Shorthand for the variance $\mathrm{Var}(X) = \mathbb{E}[(X - \mathbb{E}X)^2]$ of a random variable $X$ with respect to a measure $\mu$.
Instances For
Chebyshev's inequality. For an $L^2$ random variable $X$ and any $t > 0$, $$\mathbb{P}\bigl(|X - \mathbb{E}X| \ge t\bigr) \le \frac{\mathrm{Var}(X)}{t^2}.$$
Second moment bound on the probability of vanishing. If $X \in L^2$ and $\mathbb{E}X > 0$, then $\mathbb{P}(X = 0) \le \mathrm{Var}(X) / (\mathbb{E}X)^2$. This is Lemma 4.2.4 (Corollary 4.1.7) in Probabilistic Methods in Combinatorics.

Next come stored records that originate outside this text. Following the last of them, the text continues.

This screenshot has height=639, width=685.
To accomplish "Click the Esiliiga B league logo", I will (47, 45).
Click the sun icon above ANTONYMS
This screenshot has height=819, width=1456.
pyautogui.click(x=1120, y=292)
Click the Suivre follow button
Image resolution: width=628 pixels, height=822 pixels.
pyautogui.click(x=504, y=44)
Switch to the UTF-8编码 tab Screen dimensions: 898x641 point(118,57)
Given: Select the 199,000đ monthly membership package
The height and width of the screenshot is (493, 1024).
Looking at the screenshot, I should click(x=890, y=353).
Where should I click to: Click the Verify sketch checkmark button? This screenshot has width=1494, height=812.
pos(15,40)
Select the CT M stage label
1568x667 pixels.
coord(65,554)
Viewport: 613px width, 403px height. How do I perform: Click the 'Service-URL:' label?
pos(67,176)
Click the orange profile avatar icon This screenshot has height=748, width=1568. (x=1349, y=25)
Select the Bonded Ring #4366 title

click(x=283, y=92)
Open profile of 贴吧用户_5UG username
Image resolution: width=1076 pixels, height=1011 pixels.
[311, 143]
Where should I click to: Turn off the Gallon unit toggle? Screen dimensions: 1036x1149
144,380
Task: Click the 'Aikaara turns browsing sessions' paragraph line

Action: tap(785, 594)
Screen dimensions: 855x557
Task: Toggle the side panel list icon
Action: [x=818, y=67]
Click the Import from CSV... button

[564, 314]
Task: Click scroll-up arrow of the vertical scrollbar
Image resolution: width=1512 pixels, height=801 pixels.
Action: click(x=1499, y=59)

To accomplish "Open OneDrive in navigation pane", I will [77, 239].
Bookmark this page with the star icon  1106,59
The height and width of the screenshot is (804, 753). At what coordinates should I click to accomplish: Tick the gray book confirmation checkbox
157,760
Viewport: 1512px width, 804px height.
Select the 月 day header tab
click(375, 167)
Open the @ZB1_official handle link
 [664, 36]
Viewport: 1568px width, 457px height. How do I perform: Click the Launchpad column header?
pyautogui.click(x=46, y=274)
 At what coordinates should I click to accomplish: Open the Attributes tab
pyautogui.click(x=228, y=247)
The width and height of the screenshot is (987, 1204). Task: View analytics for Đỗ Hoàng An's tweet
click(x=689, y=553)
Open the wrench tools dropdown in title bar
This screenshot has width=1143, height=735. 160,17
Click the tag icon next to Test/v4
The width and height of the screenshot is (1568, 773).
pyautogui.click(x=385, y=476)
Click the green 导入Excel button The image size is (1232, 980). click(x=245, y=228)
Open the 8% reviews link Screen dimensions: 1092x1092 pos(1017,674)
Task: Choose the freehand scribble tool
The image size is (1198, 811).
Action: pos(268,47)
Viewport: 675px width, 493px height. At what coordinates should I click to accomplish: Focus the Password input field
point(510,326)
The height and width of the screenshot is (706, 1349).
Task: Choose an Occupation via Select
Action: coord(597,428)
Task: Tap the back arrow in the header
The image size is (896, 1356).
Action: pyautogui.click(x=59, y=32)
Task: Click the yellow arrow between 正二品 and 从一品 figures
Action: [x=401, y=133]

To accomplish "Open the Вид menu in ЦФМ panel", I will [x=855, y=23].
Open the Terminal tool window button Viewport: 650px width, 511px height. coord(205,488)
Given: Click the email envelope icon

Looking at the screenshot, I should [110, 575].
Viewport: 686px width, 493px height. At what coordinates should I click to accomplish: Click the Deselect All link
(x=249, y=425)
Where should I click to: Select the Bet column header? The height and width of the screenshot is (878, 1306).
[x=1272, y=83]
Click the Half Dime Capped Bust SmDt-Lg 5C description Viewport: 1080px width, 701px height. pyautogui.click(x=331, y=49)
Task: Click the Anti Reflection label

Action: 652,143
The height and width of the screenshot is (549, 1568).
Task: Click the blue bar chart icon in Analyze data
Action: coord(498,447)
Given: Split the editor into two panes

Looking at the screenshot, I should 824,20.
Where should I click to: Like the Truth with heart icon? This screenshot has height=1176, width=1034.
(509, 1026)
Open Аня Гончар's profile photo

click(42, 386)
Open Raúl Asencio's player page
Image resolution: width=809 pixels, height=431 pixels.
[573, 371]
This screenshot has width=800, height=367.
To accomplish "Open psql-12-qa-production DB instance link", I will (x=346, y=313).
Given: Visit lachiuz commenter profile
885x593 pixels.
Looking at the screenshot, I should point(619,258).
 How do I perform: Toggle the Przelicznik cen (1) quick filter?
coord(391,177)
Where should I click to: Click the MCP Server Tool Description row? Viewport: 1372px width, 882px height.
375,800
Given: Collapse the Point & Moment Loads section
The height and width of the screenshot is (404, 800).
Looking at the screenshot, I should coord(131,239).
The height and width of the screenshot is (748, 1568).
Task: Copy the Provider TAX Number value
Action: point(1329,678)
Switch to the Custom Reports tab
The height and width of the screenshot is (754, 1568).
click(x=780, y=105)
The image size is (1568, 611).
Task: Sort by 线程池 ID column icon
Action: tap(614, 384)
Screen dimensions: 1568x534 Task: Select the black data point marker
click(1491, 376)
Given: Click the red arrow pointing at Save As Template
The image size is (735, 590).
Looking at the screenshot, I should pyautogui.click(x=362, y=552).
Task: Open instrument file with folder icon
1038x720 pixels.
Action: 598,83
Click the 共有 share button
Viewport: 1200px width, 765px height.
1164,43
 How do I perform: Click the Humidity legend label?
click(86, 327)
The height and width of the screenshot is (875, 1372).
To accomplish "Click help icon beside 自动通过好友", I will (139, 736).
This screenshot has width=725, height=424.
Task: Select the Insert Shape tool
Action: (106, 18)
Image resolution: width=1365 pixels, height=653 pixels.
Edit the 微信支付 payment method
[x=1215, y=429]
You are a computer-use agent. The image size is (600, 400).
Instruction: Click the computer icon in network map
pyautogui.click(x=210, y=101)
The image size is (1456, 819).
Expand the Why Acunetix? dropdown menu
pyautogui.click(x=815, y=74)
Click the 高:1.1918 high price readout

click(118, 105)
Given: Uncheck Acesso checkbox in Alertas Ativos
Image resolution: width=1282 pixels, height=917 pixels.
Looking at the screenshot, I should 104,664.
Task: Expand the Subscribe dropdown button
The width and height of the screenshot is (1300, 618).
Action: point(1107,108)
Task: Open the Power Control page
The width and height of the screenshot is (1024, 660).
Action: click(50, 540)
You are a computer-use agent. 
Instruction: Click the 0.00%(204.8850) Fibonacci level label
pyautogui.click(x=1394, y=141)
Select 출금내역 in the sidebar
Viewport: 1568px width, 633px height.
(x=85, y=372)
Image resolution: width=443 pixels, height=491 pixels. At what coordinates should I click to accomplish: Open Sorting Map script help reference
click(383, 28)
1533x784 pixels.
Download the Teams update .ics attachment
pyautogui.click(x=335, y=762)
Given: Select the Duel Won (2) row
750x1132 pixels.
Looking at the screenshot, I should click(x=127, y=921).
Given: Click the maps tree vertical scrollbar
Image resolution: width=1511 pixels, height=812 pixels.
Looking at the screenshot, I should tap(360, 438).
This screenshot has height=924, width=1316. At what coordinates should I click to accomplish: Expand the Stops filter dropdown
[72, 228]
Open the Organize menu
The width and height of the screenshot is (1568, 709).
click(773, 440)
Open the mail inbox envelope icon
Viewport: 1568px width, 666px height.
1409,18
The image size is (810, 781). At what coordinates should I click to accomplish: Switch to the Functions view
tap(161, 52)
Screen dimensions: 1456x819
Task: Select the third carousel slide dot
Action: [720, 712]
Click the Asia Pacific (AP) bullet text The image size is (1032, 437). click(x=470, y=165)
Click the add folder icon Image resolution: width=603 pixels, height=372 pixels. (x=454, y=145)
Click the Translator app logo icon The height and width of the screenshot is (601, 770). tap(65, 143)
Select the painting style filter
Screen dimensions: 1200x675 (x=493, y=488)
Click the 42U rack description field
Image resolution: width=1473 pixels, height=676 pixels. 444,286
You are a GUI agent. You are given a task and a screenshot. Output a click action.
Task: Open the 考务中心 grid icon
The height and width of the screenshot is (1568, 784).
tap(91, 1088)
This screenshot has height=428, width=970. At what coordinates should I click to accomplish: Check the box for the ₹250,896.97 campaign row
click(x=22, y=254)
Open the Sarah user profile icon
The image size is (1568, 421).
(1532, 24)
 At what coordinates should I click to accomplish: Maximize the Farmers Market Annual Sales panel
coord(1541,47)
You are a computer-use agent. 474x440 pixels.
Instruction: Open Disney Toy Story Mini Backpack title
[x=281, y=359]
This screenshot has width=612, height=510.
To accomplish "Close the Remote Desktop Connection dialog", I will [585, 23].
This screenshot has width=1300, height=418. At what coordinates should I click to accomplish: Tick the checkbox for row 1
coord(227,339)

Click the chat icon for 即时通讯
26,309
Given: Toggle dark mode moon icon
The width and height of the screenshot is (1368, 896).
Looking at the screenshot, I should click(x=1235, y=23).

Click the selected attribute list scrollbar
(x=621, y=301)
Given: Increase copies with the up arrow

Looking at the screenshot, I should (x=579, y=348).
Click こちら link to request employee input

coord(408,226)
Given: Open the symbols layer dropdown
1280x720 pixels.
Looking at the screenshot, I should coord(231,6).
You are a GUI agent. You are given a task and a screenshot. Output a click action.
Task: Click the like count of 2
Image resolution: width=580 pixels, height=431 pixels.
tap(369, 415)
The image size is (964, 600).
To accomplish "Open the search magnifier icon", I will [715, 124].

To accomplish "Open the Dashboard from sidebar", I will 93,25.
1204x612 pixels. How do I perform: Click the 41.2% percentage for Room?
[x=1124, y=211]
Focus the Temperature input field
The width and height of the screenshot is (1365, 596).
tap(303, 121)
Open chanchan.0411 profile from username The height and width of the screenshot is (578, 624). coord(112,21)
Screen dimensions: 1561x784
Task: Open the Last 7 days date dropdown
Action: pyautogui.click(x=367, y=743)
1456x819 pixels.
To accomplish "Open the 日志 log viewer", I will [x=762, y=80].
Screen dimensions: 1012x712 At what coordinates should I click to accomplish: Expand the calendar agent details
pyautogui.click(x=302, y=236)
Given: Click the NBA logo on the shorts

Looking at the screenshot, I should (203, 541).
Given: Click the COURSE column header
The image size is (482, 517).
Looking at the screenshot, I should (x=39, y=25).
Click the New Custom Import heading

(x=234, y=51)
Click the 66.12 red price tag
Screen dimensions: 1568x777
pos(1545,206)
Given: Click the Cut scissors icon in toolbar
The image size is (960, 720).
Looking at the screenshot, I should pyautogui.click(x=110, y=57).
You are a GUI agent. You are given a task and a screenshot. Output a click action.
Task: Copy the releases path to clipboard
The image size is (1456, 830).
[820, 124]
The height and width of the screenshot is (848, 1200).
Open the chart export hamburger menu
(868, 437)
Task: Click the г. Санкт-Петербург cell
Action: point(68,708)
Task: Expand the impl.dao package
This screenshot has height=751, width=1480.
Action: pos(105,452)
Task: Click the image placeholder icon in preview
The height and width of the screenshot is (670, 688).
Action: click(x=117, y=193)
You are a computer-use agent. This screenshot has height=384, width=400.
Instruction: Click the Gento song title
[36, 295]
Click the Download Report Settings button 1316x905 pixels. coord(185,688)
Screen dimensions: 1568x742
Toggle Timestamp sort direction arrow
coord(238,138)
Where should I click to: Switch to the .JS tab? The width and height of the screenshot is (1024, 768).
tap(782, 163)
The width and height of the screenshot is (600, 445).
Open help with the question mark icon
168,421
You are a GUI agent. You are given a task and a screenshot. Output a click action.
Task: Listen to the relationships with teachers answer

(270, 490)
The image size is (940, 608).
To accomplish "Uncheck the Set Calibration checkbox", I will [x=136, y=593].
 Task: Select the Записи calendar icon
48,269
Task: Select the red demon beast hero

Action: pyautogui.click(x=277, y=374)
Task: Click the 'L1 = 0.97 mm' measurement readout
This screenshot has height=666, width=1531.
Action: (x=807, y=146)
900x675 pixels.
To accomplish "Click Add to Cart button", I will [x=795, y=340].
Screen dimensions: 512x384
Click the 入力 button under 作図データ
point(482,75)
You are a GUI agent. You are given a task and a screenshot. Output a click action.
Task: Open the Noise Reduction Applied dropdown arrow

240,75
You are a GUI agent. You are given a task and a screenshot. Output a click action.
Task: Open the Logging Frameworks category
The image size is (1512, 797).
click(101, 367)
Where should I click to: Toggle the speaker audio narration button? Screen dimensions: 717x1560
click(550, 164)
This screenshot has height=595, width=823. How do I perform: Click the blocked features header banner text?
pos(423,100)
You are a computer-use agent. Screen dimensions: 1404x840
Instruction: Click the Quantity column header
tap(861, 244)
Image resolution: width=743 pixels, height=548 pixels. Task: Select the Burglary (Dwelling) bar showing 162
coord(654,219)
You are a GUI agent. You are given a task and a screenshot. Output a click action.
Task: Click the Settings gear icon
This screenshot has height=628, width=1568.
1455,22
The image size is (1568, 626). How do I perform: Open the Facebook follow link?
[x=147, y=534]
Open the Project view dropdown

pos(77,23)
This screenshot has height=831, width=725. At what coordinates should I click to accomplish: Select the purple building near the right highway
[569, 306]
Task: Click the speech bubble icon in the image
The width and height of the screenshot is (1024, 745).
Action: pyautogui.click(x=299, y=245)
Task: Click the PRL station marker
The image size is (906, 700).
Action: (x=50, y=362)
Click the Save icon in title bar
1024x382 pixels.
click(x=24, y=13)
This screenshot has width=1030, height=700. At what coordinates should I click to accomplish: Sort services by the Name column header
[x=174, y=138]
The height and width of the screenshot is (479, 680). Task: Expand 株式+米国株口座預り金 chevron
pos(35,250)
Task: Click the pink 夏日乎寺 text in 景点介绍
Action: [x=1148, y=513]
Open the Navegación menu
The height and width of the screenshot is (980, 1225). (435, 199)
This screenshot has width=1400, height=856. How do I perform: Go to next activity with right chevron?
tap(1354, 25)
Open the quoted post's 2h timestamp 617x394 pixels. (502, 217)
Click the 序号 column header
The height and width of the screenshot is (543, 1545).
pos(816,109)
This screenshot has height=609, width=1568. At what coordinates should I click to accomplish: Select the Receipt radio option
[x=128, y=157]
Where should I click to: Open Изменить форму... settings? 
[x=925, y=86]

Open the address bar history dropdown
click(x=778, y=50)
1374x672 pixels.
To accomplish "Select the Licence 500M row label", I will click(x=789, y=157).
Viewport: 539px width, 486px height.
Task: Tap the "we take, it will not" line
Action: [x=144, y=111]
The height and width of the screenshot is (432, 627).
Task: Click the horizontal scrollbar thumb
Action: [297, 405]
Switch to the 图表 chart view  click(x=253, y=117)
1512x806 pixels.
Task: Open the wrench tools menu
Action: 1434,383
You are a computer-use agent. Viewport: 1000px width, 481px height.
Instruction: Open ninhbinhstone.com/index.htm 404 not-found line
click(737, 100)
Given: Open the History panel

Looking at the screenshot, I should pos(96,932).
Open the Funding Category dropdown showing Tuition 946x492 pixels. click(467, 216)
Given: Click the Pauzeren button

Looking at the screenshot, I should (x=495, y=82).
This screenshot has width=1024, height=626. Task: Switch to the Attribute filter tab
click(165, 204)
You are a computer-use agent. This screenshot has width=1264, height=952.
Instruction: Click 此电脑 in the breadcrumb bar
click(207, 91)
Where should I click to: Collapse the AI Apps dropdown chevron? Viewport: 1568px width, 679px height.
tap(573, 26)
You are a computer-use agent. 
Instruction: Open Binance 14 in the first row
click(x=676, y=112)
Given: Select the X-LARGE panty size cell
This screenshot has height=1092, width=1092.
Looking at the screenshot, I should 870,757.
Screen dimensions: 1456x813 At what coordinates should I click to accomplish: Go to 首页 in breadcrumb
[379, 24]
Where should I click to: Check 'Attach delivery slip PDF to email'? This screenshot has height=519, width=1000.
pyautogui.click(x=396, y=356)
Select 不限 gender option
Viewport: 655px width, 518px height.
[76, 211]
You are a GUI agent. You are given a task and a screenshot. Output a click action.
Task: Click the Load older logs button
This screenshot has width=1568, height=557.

Asymptotic second moment method (single measure). If a sequence $(X_n)$ of $L^2$ random variables on a common probability space has $\mathbb{E}X_n > 0$ and $\mathrm{Var}(X_n) / (\mathbb{E}X_n)^2 \to 0$, then $\mathbb{P}(X_n = 0) \to 0$.
Second moment method (Corollary 4.1.8). Given a sequence of probability spaces $(\Omega_n, \mu_n)$ and $L^2$ random variables $X_n$ with $\mathbb{E}_{\mu_n}[X_n] > 0$, if $\mathrm{Var}(X_n) / (\mathbb{E}X_n)^2 \to 0$ then $\mu_n(X_n = 0) \to 0$.